Friday 10 th April 2020


The question of Jesus' identity is key in all gospels. This same key may help us to interpret Holy Week. In the Gospel we would have read in the Palm Sunday procession, the people of Jerusalem wonder, "Who is this?" (Matthew 21:11). The celebration of the Paschal Mystery helps us discern the identity of Jesus and raises a profound question: If this is Jesus, who will I be?
 
Jesus is the new Passover lamb. His crucifixion begins at the same time when the fires were lit to cook the lamb of the Jewish Passover dinner. Today, Good Friday, we read the version of the Passion according to John. In John, the last words of Jesus on the cross, "It is finished," are an echo of the words with which the Seder ends, the Jewish ritual dinner. Any Jew would recognize the connection at once, both around the end of the first century when they were written, and today.
 
Understanding the crucifixion and the connection to the Jewish Passover informs us of the deeper meaning of the Paschal Mystery. Holy Week is an invitation for us to live like Jesus lived and to learn to give our lives up for the salvation of others, dying to ourselves the way Jesus did on the first Good Friday. If we live like he lived and die to ourselves like he died, we also will be risen from death like He was, and as he promised his disciples many a time.  
 
On Holy Thursday we reflect about how Jesus lived: loving those who were his own and loving them to the end; in the washing of feet, Jesus invites us to discover life’s purpose and meaning in serving others. In a normal year, we would then stay during the late hours of the night in adoration in a setting that symbolizes the garden of Gethsemane, where share on Jesus’ prayer, a prayer born of his deep love for life.  
 
On Good Friday we reflect about how Jesus died, and we learn to die the same way. We imitate the death of Jesus by dying to ourselves, overcoming the original temptation we all have to place our needs above those of others, to be the center of our own universe.   
 
Who is this?
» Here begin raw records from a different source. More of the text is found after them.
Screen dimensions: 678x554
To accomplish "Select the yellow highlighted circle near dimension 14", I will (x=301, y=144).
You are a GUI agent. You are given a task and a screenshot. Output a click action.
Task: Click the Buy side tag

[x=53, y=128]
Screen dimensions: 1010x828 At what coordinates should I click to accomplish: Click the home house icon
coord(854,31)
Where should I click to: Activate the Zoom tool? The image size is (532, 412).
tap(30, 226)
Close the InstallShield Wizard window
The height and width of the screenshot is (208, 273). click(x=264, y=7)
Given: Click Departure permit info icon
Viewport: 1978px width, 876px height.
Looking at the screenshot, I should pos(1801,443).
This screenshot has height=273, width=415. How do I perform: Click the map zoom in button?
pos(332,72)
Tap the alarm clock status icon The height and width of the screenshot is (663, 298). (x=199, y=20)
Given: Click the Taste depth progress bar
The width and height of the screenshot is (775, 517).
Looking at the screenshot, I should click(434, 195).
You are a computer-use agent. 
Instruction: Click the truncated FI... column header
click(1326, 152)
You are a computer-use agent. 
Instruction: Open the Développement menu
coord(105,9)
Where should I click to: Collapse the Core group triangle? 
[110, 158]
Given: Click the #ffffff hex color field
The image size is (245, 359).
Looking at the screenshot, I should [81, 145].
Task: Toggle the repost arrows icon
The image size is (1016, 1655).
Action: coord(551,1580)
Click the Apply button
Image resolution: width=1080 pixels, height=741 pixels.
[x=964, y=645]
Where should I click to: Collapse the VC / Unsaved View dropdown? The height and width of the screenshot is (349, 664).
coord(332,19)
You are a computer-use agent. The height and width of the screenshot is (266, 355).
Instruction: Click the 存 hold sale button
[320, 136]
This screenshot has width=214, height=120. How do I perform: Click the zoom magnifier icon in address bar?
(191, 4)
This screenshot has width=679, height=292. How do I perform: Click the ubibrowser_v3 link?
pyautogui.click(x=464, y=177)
It is Jesus, who today, Good Friday, dies out of love for those who were his, disciples and friends who God had entrusted to him. It is Jesus, who not only dies for his own in this world, but also dies out of love for the human condition, as well—Jesus, Son of Man.
 
It is the Suffering Servant of Isaiah (first reading of Good Friday) who agonizes and pleads with the Father to set aside the chalice that is his turn to drink—the Jesus whose heart was broken long before it was pierced by a spear —betrayed, denied and abandoned by his own, insulted and repudiated by others. The Jesus who dies forgiving himself and others. It is Jesus who dies promising paradise to the crucified thief. In the midst of terrible suffering, Jesus continues to teach and heal. Jesus dies the way he lived.
 
If this is the Jesus of Good Friday—serving, healing, loving to the end—who are we going to be?